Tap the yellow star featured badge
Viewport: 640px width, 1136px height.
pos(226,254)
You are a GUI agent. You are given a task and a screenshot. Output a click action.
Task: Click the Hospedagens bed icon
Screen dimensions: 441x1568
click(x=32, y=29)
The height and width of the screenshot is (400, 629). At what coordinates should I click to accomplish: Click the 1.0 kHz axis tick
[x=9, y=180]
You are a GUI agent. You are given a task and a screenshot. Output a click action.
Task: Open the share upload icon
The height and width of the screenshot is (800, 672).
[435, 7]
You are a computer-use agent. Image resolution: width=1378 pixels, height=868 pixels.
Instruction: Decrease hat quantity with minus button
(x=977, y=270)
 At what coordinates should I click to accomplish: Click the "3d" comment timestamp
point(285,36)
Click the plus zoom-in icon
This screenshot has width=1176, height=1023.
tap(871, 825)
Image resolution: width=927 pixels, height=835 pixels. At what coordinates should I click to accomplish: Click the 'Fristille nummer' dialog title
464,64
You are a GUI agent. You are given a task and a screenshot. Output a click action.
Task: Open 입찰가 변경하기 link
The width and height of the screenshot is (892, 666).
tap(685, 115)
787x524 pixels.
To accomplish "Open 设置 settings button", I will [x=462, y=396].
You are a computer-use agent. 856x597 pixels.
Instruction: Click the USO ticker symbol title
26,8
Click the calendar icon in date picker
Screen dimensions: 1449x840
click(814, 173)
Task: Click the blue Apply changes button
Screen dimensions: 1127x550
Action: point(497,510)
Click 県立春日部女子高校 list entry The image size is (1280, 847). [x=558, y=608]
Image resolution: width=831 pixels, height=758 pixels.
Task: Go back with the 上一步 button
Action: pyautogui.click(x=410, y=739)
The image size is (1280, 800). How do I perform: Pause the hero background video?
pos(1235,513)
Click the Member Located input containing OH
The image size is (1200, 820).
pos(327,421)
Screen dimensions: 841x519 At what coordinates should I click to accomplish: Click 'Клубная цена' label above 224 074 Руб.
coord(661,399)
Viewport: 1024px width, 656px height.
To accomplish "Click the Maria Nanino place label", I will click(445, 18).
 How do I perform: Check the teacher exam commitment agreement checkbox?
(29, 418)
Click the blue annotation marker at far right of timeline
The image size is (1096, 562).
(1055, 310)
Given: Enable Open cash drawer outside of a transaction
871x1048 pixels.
+++++
YOUR TASK = Within the data above, find the lines that contain the word "will" and copy each of them.

TASK SOLUTION =
To accomplish "Open 设置 settings button", I will [x=462, y=396].
To accomplish "Click the Maria Nanino place label", I will click(445, 18).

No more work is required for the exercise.